What kept me going through it all was the support of friends and family. I have three teenage boys and they had to learn to look after themselves at home while sparing the time to visit me every day for a total of about three months of hospitalisation while continuing to put a lot of effort into their school work. I am immensely proud of the way they came through it all, and I worked on my recovery, especially the hard work of learning to walk again, basically because of them. There were days when I was inundated with visitors, especially from my friends in the Baha'i religious community of which I am a member. Someone even arranged for prayers to be said at the Baha'i World Centre on Mount Carmel in Haifa, Israel, on my behalf. I treasured visiting time every day, though sometimes I was so weak I would sleep or drowse through it.

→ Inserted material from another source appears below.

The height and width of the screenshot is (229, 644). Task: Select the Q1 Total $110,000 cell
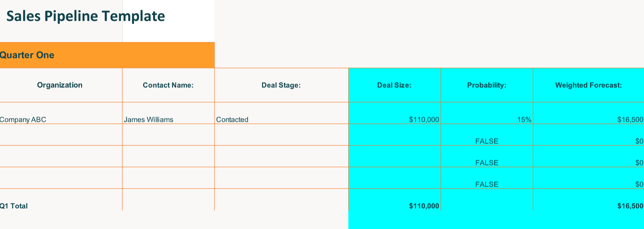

I don't have much left inside to connect back to, but the surgeon says he will do the ileostomy reversal, and that I can expect a marginal improvement in convenience over emptying the bag, though I will have to contend with diarrhoea in the early days, which I hope will eventually settle down. I realise it is no perfect solution but my consultant has encouraged me to think that I will be better after the reversal.

I have a few months to think about it because the fistula repair (a leak between bladder and bowel leading to recurrent bacterial infections) and an endoscopy to check on the condition of my stomach have to come first.

I am interested in opinions on the reversal, and on long-term life with a bag. Like I said, I hate the bag changes, and the thing dominates my days and nights, but I want reasonable confidence that the reversal will be a better option. I need to be able to go back to work and incontinence is not going to help.